I am moving in with my partner who has a small apartment, so I was just wondering if small living spaces would affect a relationship.


----------



## Tilted 1 (Jul 23, 2019)

No not really, it is important to remember if this is the first. Time your not a independent per-se but a couple respect each other and give it a chance. With Grace.


----------



## Diana7 (Apr 19, 2016)

In the uk most homes are small and we seem to manage.


----------



## Mr.Married (Feb 21, 2018)

My Indian buddy in Mumbai lives in 600 sq/ft with his wife, three kids, and mother in law.


----------



## Cynthia (Jan 31, 2014)

Simplyheaven said:


> I am moving in with my partner who has a small apartment, so I was just wondering if small living spaces would affect a relationship.


How and where we live does impact our relationships. Since you are moving in with him, is it his apartment and you are a kind of guest or will you equally share the space? Have you talked about how you are going to fit your things into the space?
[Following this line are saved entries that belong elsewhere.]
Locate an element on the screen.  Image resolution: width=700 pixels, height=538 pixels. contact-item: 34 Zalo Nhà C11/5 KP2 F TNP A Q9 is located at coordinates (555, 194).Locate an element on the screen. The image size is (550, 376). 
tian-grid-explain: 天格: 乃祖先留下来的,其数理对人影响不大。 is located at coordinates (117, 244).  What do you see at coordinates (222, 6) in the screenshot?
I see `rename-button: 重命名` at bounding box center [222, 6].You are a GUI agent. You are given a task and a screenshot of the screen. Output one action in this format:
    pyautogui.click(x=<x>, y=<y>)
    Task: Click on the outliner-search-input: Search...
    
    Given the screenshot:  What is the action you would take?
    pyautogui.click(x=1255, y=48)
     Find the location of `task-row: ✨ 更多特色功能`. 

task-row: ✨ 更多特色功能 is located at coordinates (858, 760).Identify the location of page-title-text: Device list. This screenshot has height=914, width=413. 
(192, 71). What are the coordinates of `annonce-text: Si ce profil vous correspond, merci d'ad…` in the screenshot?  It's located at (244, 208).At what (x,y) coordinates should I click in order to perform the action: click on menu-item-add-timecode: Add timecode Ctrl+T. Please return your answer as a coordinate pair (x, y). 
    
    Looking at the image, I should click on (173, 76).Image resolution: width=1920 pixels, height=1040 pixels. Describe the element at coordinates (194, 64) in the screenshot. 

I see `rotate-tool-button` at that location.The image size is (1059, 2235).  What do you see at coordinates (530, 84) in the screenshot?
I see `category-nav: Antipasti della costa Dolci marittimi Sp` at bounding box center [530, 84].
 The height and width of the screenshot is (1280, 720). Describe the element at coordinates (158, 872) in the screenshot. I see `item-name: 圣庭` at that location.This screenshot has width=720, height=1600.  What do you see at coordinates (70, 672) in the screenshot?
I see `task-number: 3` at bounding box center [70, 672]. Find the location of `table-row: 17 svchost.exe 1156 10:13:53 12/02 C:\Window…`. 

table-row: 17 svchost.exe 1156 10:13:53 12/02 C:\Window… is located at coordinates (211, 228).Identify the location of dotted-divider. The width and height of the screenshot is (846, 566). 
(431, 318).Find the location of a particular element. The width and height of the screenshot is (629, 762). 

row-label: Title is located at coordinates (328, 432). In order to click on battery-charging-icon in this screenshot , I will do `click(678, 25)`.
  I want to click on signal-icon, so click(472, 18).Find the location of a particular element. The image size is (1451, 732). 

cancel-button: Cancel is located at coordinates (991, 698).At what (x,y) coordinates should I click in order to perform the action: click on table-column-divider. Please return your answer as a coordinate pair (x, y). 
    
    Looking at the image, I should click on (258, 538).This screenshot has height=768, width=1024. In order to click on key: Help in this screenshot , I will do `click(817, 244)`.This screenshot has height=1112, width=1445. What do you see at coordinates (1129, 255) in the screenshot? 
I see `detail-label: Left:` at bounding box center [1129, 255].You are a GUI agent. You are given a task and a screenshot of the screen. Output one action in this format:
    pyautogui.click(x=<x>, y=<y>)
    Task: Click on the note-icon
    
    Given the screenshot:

What arrangement are you moving away from? It sounds like you are moving from a larger place to move in with him. Why didn't he move in with you if your place is larger?


----------



## Married but Happy (Aug 13, 2013)

We lived in a small RV full-time for 2 years and loved it. It really depends on how well you get along with each other! If there are issues, then close proximity with no escape can be a problem.


----------



## JustTheWife (Nov 1, 2017)

Cynthia said:


> Since you are moving in with him, is it his apartment and you are a kind of guest or will you equally share the space? Have you talked about how you are going to fit your things into the space?


This is probably going to be the biggest concern. If tension is created by the small space, it may be compounded by a feeling that your invasion into "his" small space is the problem. Completely agree that talking about it and setting out the ground rules will help. It might seem unromantic but assuming that everything will just work out is probably not realistic. So agree ahead of time with the closet space available for you, etc. Where you put your bike, your camping (or whatever) gear, etc.

Also, you'll likely have duplicate things or things that you just can't fit in the small space that you want to keep for your next place (decorative things, books that you don't want to get rid of, etc so hopefully you have a storage space in the building or you might want to budget for a storage unit.


----------